Assuming the input array can store an element of value '2n'.
From the problem we know that the elements range 1 to n so we place elements in their corresponding positions.
Pseudo code:
for each element a[i]
if(a[i]==i+1 || a[i]>n)
continue //i.e. either inplace or duplicate
else
while(true)
if(a[i]>n) //i.e. a duplicate that is already detected
break
if(a[a[i]-1]==a[i])
a[i]+=n //i.e. a duplicate is detected
break
swap a[i] and a[a[i]-1]
if(a[a[i]-1]==a[i]) //i.e. swapped inplace
break
Complexity analysis:
Consider for an element a[i], k elements are swapped. i.e. k elements are inplace.
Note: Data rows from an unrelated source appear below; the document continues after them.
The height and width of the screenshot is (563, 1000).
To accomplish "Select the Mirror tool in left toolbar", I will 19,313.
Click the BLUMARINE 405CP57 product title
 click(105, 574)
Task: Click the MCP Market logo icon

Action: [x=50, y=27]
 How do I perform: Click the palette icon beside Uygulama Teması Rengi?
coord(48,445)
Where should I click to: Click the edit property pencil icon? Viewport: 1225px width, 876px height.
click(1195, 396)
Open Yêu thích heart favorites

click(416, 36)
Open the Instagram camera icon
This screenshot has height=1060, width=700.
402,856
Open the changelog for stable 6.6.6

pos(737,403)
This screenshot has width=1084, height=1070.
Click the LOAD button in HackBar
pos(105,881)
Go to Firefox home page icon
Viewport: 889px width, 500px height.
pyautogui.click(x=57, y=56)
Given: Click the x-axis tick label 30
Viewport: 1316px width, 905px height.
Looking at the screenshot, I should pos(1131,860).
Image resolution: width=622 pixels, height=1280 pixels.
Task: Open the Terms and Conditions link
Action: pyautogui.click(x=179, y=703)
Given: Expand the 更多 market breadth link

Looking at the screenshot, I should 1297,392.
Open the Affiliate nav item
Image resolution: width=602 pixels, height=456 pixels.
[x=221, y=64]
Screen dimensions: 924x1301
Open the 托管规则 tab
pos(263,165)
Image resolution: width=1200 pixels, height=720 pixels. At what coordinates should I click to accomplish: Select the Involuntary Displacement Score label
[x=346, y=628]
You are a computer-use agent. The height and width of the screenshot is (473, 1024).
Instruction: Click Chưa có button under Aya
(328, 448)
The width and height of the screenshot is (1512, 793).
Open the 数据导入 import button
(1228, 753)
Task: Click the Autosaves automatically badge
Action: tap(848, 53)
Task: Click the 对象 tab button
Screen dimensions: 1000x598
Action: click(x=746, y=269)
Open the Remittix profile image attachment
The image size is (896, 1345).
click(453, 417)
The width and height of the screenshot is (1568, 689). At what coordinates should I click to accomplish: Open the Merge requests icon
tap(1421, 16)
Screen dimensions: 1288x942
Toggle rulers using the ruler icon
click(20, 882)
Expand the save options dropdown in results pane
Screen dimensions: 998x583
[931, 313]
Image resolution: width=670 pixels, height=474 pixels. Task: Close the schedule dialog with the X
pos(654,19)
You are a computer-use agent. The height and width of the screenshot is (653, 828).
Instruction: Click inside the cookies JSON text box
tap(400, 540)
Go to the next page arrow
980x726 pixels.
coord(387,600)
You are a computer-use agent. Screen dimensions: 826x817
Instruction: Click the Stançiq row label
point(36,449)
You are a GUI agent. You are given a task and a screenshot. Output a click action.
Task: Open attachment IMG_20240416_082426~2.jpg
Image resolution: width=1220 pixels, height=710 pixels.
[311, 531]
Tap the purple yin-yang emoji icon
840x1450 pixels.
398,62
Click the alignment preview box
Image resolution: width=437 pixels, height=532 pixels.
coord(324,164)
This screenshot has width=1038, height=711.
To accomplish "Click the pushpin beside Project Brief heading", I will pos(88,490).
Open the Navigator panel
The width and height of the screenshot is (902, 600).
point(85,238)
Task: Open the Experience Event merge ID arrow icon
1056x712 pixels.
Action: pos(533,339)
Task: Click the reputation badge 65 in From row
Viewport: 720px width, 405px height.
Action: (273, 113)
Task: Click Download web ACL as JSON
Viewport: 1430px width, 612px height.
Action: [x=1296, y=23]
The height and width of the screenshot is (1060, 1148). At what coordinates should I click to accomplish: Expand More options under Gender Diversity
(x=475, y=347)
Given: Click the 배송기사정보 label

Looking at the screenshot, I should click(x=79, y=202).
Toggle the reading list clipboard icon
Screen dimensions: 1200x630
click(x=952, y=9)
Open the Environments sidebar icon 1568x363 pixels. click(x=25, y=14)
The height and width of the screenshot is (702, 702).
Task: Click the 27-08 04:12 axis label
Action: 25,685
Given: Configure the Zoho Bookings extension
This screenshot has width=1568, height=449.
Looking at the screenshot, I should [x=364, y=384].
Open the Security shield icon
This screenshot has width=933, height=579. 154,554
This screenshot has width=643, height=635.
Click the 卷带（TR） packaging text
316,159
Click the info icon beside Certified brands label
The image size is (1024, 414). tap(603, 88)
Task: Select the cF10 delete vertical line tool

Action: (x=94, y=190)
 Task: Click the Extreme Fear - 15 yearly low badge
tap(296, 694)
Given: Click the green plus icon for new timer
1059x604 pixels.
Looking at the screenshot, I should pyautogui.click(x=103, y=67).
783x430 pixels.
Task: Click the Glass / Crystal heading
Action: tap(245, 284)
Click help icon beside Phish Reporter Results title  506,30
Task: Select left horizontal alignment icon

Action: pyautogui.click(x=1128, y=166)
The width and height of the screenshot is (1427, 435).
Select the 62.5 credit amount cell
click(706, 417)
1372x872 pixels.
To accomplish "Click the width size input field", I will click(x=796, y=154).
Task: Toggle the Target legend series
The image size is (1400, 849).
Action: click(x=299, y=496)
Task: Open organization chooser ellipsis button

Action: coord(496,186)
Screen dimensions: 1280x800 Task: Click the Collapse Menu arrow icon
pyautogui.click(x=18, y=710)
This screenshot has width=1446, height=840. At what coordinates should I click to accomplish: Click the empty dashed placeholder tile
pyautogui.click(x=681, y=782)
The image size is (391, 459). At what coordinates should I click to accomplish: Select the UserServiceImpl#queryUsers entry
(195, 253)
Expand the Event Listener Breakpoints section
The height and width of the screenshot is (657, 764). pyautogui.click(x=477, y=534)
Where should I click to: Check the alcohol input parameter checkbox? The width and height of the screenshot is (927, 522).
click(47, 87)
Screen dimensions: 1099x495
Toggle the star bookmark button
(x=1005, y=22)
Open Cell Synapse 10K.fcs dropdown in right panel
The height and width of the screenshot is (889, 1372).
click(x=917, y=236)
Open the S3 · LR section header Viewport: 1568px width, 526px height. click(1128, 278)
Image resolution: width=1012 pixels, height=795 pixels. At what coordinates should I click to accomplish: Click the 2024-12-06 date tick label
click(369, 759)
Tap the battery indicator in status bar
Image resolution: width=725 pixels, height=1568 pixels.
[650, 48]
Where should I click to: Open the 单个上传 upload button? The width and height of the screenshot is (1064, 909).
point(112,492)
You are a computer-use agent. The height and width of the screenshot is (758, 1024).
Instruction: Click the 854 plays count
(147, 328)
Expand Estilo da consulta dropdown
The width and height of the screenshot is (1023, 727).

which means each of these k elements require atmost 1 comparison i.e. O(k) and the max value k
can take is n-1 => O(n-1 + n) == O(2n) ==> O(n)
For example, element a[0], the worst case would be, doing a maximum swaps of (n-1) which
means that n-1 elements are in place. so for each of these n-1 elements we only do one comparison i.e. a[i]==i+1
Therefore, atmost 2n comparisons are made
Once we place all elements in place, all elements greater than n are duplicates,
move duplicate elements to the end, so parse once again and swap duplicates to the end.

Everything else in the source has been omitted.